▶ [DIRECTIONS FOR THIS TASK]
Please repeat, from the entries that follow, the lines from the one containing "Michelle's quotes (381, 1852)" through the one containing "michelle's photography (119, 2561)" exactly, adding nothing.

▶ [DATA SUPPLIED]
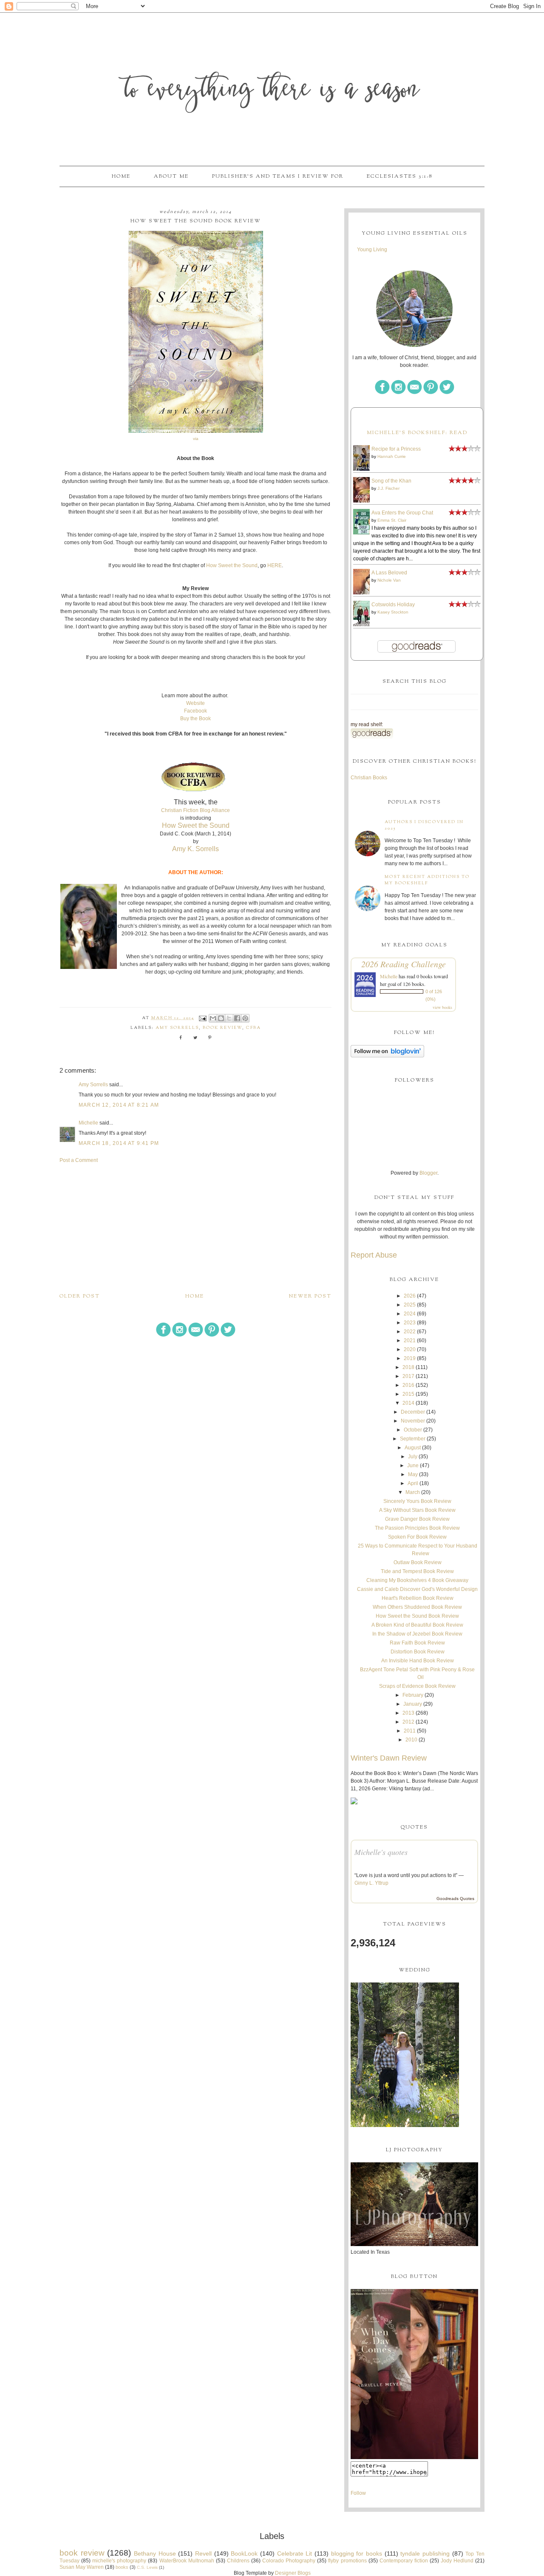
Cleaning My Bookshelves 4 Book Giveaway (417, 1580)
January (412, 1704)
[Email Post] (202, 1018)
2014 (408, 1403)
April (413, 1483)
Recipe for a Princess (396, 449)
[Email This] (213, 1018)
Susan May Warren (82, 2567)
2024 (410, 1314)
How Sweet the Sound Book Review (417, 1616)
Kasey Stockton (392, 612)
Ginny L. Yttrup (371, 1883)
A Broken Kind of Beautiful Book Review (417, 1625)
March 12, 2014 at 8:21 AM (119, 1105)
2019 (410, 1358)
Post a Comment (79, 1160)
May (413, 1474)
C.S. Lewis (147, 2567)
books (122, 2567)
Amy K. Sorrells (195, 848)
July (412, 1457)
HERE (274, 565)
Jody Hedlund (457, 2561)
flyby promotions (347, 2561)
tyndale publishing (425, 2553)
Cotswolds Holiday (393, 605)
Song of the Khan (391, 481)
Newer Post (310, 1296)
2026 (410, 1296)
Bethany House (155, 2553)
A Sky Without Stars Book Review (417, 1510)
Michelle (88, 1123)
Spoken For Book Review (417, 1537)
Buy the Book (195, 718)
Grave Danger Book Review (417, 1519)
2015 (408, 1394)
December (413, 1412)
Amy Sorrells (177, 1028)
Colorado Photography (288, 2561)
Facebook (195, 711)
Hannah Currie (391, 456)
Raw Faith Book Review (417, 1643)
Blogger (428, 1173)
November (413, 1421)
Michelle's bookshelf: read (417, 433)
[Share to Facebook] (237, 1018)
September (412, 1439)
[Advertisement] (196, 1227)
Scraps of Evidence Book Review (417, 1686)
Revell (203, 2553)
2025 (410, 1305)
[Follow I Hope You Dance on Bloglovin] (387, 1056)
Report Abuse (374, 1255)
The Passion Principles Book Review (417, 1528)
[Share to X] (229, 1018)
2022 (410, 1332)
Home (121, 176)
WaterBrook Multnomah (186, 2561)
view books (442, 1007)
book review (222, 1028)
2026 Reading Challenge (403, 963)
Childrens (238, 2561)
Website (195, 703)
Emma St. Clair (391, 520)
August (413, 1448)
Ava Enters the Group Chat (402, 513)
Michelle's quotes (381, 1852)
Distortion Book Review (418, 1652)
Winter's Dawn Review (389, 1758)
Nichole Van (389, 580)
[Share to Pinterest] (245, 1018)
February (412, 1695)
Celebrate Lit (294, 2553)
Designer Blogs (293, 2573)
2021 (410, 1340)
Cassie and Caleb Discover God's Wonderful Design (417, 1589)
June (413, 1465)
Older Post (80, 1296)
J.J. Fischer (388, 488)
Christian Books (369, 778)
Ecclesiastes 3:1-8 (399, 176)
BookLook (244, 2553)
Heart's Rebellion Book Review (417, 1598)
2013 (408, 1713)
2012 (408, 1722)
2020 (410, 1349)
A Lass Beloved (389, 573)
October (413, 1430)
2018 (408, 1367)
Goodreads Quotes (455, 1898)
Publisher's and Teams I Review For (277, 176)
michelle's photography (119, 2561)
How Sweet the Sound (232, 565)
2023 (410, 1323)
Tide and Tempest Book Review (417, 1571)
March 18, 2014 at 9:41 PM (119, 1143)
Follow (358, 2493)
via (195, 438)
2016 (408, 1385)
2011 (410, 1731)
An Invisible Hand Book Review (417, 1661)
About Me (171, 176)
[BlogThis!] (221, 1018)
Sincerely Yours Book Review (417, 1501)
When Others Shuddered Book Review (417, 1607)
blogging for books (356, 2553)
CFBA (253, 1028)
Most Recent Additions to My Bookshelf (427, 880)
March (412, 1492)
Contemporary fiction (404, 2561)
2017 (408, 1376)
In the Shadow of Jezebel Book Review (417, 1634)
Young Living (372, 250)
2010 (411, 1740)
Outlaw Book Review (418, 1562)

▶ [RESPONSE]
Michelle's quotes (381, 1852)
Distortion Book Review (418, 1652)
Winter's Dawn Review (389, 1758)
Nichole Van (389, 580)
[Share to Pinterest] (245, 1018)
February (412, 1695)
Celebrate Lit (294, 2553)
Designer Blogs (293, 2573)
2021 (410, 1340)
Cassie and Caleb Discover God's Wonderful Design (417, 1589)
June (413, 1465)
Older Post (80, 1296)
J.J. Fischer (388, 488)
Christian Books (369, 778)
Ecclesiastes 3:1-8 (399, 176)
BookLook (244, 2553)
Heart's Rebellion Book Review (417, 1598)
2013 (408, 1713)
2012 (408, 1722)
2020 (410, 1349)
A Lass Beloved (389, 573)
October (413, 1430)
2018 (408, 1367)
Goodreads Quotes (455, 1898)
Publisher's and Teams I Review For (277, 176)
michelle's photography (119, 2561)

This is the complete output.